Plus, alcohol is easier to buy than food: it’s cheaper. Food is very expensive, even in rubles. And a salary of 10,000 rubles, of course, isn’t enough to live on.
A relative of mine served in the Ukrainian Armed Forces, and in March, he was taken prisoner on Snake Island. I had some photographs of him. Because of that, I was interrogated [while leaving Mariupol]. They asked, “Who is this guy? What are you doing with these? Is he a relative of yours?” They threatened me and my family and said that if I didn’t confess, things would get even worse. But I made it through. I went through multiple filtrations. We went to Russia and continued from there to Europe, because at that point, it wasn’t possible to go to Ukraine.

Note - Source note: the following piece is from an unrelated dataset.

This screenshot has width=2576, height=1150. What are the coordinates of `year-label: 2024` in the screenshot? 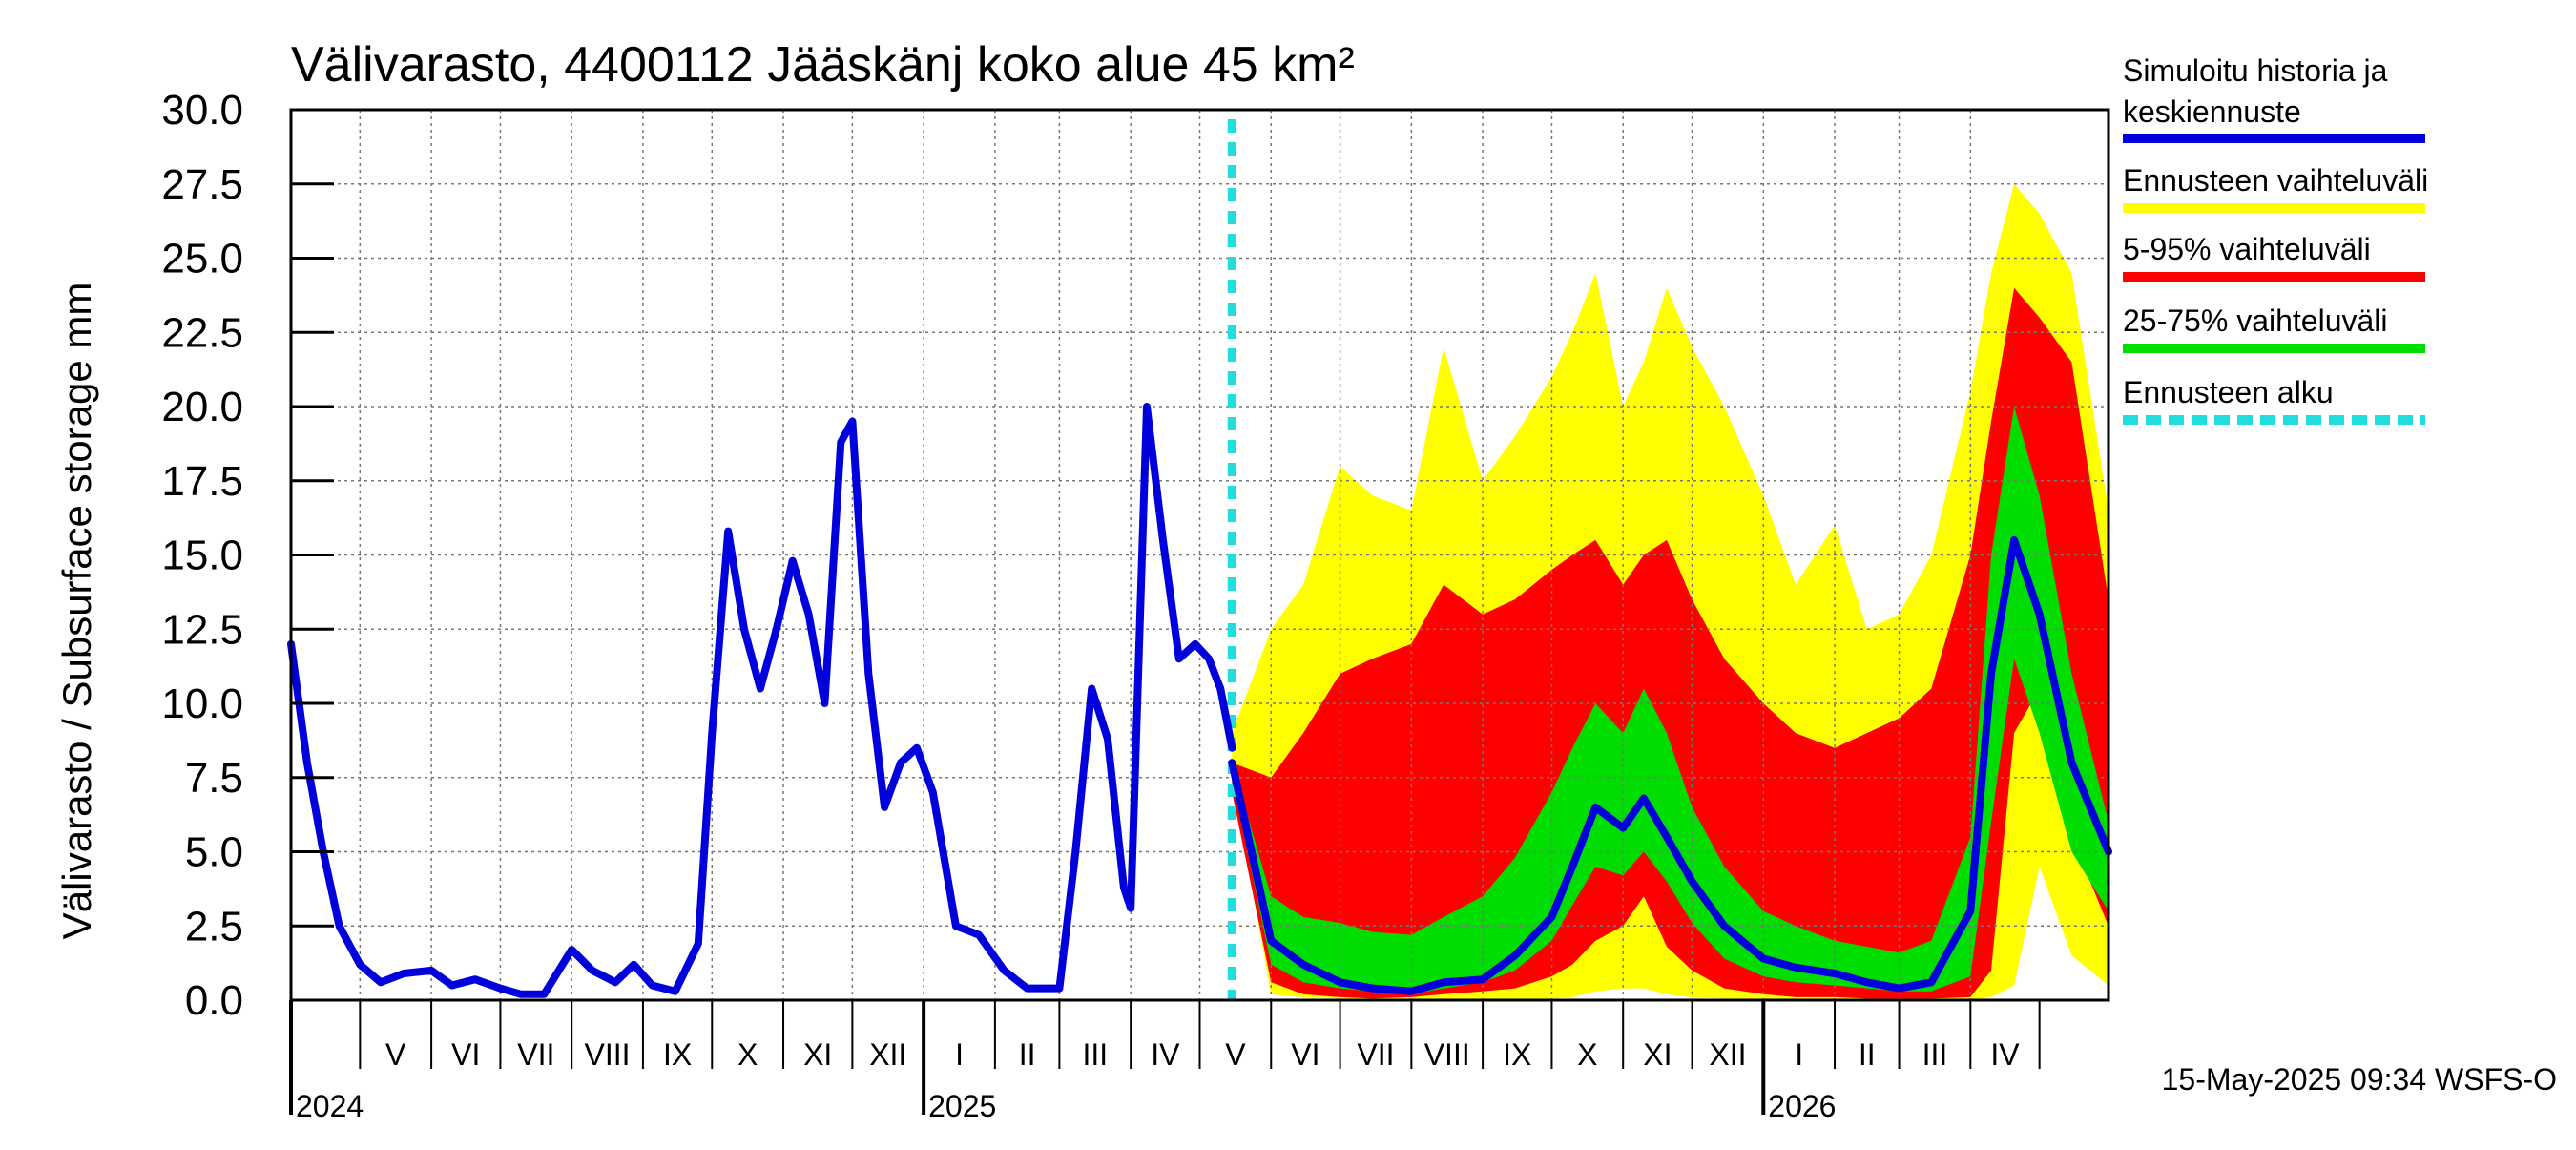 It's located at (330, 1106).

My boyfriend had a very hard time getting out [of Mariupol], because he had a Kyiv ID, though he’d been living in Mariupol for many years. They tortured him and asked how he ended up in Mariupol. They told him, “You were probably one of the people lying there in Bucha, pretending [to be dead].” And at that point, we didn’t even know [about the murders of civilians] in Bucha — we didn’t have Internet. The DNR officer held a gun to his knee and said, “Tell me or I’ll shoot.” They held him in a cell for several days and ultimately let him go — only because he was born in Russia.
Now, we’re just waiting for Ukraine to return to Mariupol. We absolutely don’t want to live there under the DNR. I don’t want to go back.